The Lighthouse IT Podcast - June 5th, 2020
Matt and Griffin are back as they discuss how Sign-in with Apple was much easier than we all thought, why it may be a good reason to upgrade to the dreaded Android 10, and what updates Google has been making to the world of SEO.
Apple Security News
We’ve all used the log-in service on a website or app by supplying our Facebook or Google credentials. Just like these providers, the sign-in with Apple allows site visitors to use their Apple ID credentials to sign-in to other websites.
A security research from Delhi, India has discovered an account takeover flaw in Apple's Sign-in with Apple system. These systems work by allowing you to login to a popular service and receiving a "token" that authorizes you access to the websites that use the login service.

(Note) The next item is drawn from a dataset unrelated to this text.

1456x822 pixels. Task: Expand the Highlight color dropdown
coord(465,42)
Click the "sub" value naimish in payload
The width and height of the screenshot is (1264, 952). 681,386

The security researcher discovered if he could identify a valid email address of an Apple ID (which was openly contained in an initial login request), he could pass the email address to a publicly accessible web service and retrieve a valid token. No password was required to do this.
Luckily, because of the bug report being completed properly, Apple was able to very quickly patch the open flaw and states that its investigations did not show any misuse or compromise. Which is good news for services such as Adobe, Airbnb, Dropbox, eBay, Grindr, Medium, Strava, Tik Tok, and even WordPress that utilize this log-in method.